Good luck staying off the radar. I think it's an insurmountable chicken-and-egg problem. If you are going to have enough money to fight your way through the inevitable jurisdictional battles you would have had to start this pre-Mt. Gox to get big enough to survive.

On another note - no one actually wants to hedge their Bitcoin. They are buying it as a highly speculative instrument already, even the players with supposedly large transactional demand for it.
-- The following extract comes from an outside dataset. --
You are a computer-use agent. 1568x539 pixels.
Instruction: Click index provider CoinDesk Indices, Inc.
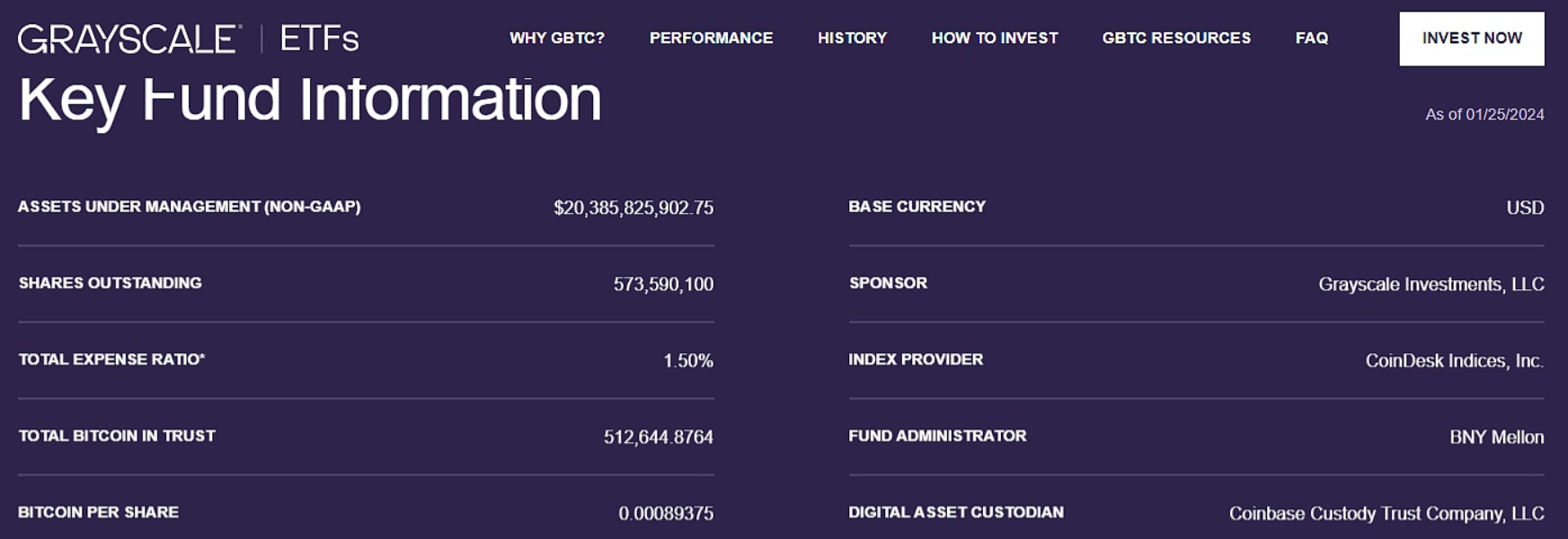[x=1454, y=360]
0 - http://www.cftc.gov/PressRoom/PressReleases/pr7240-15

> incorporated under the laws of Lithuania https://www.deribit.com/docs/terms-of-service-and-privacy-po... > hosted in France https://www.deribit.com/docs/ ยง1.9

Are they even subject to those rules?

>Are they even subject to those rules?

Derivative trading is regulated by https://www.lb.lt

Naive enterprisers think they are exempt from US Securities laws using a 50 year old concept of jurisdiction inside their head

That's always cute

The CFTC is nice, the SEC will come down hard

Yeah if I fall under a US orgs' jurisdiction as a EU citizen not conducting business with US citizens as far as I can ascertain, please explain where I'm naive? This isn't sarcasm, I can't think of a way the SEC would have any say over the exchange instead of it's potential US clients but would like to hear it
> not conducting business with US citizens as far as I can ascertain

If you make a reasonable [and effective] effort to not conduct business with US citizens then they will leave you alone. The mere fact that I can access Deribit undermines their exemption.

But I've seen the SEC charge people with thinner rationale. For example, a eastern european guy in an alleged insider trading ring only traded CFDs on a European CFD exchange. The SEC claimed that he would know that the exchange would have to make corresponding trades and hedging trades in US equities and therefore he is culpable.

If it makes you feel any better, that particular case hasn't reached a verdict yet and was insider trading, so if you feel comfortable dealing with extradition hearings to establish case law in a foreign country or simply not insider trading on US equities, then you'll be fine.

Also, the SEC doesn't charge people that merely gain access to unregistered and noncompliant exchanges. So the "US clients" would never create liability for themselves.

The majority of the SEC's compliance statutes are levied on businesses that offer any product labelled a security. This is a well distinction defined and quite broad and very difficult to play wordgames with. Its just unfortunate that registration is so expensive.